Children Exposed to Virus Weigh 52 pounds More, Obesity Researchers Find
Children who tested positive for a virus strain that causes respiratory and gastrointestinal illness weigh more than those who didn’t, suggesting that infections may cause or contribute to obesity, a study showed.
Obese children who were found to have been exposed to a strain called adenovirus 36 weighed about 35 pounds more on average than obese children who tested negative, researchers said today in the journal Pediatrics. Children, whether obese or not, who tested positive were 52 pounds heavier on average than those showing no evidence of the virus, according to the study of 124 kids, including 67 who were obese.
While the number of obese children in the U.S. has tripled since 1980, the proportion of kids with the condition appears to have leveled off during the past decade, at about one in five, U.S.-sponsored researchers said in January. The latest study provides a possible link between obesity in children and a strain of adenovirus, author Jeffrey Schwimmer said.
“Our study is one example of the complexity of obesity,” said Schwimmer, an associate professor of pediatrics at the University of California, San Diego, in a telephone interview on Sept. 14. “It can’t simply be reduced to eating too much and moving too little. That’s not the whole story.”
Schwimmer said more studies are needed to determine what role adenovirus 36 infections play in causing people to gain weight.
“This work is really a starting point,” he said.
While the findings are “novel,” they aren’t likely to solve the puzzle of childhood obesity, said Evan Nadler, co- director of the Children’s National Obesity Institute at Children’s National Medical Center in Washington, who wasn’t involved in the research.
“Even in the event that this particular virus may predispose certain children to obesity, it’s not going to be the magic bullet to change the course of the obesity epidemic,” Nadler said in a telephone interview on Sept. 16. “There will be some patients who are obese for genetic reasons, some obese for environmental reasons and perhaps some that are obese because of infection.
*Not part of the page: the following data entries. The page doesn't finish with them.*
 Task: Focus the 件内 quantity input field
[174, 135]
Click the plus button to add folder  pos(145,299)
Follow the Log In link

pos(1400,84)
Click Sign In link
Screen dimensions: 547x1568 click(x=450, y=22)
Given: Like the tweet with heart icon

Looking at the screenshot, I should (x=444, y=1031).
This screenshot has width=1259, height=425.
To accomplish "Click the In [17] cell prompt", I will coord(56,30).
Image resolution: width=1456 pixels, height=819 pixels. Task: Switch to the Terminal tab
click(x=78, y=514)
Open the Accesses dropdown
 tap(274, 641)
I don’t think we’ll ever likely find one cause of obesity.”
Almost 20 percent of 6- to 11-year-olds were considered obese in 2007-2008, while 18 percent of those ages 12 to 19 were deemed so, according to the Atlanta-based Centers for Disease Control and Prevention. Obesity is measured as a ratio between height and weight.
Seeking New Drugs
Two-thirds of American adults are overweight or obese, raising their risk of diabetes, heart disease, high blood pressure and cancer, according to the 2008 National Health & Nutrition Examination Survey. Orexigen Therapeutics Inc. and Arena Pharmaceuticals Inc., both of San Diego, and Mountain View, California-based Vivus Inc. are vying to sell obesity drugs that are under review by the Food and Drug Administration.
Adenovirus 36, one of more than 50 strains of the virus, appears to infect immature fat cells, making them develop more quickly and increasing the number of fat cells in the body, Schwimmer said. The strain also appears to make it harder to break down mature fat cells, causing more fat to be stored in the body, he said. The virus typically causes short-term illnesses.
Studies in animals and in adults showed an association between adenovirus 36 and obesity, the authors wrote.
Researchers in the study published today tested 124 children ages 8 to 18 for antibodies specific to adenovirus 36. Sixty-seven participants were obese.
The researchers found that 19 children, or 15 percent, tested positive for the antibodies. Of those, 15 were obese.
“The reality is that the development of obesity is much more complicated then what we used to think,” said Schwimmer, who has run an obesity program for children for eight years. “If people understand that something uncontrollable like a viral infection can be a cause or contributor to obesity, perhaps that will enable people to be more open minded to how they approach the issue or to people who have it.”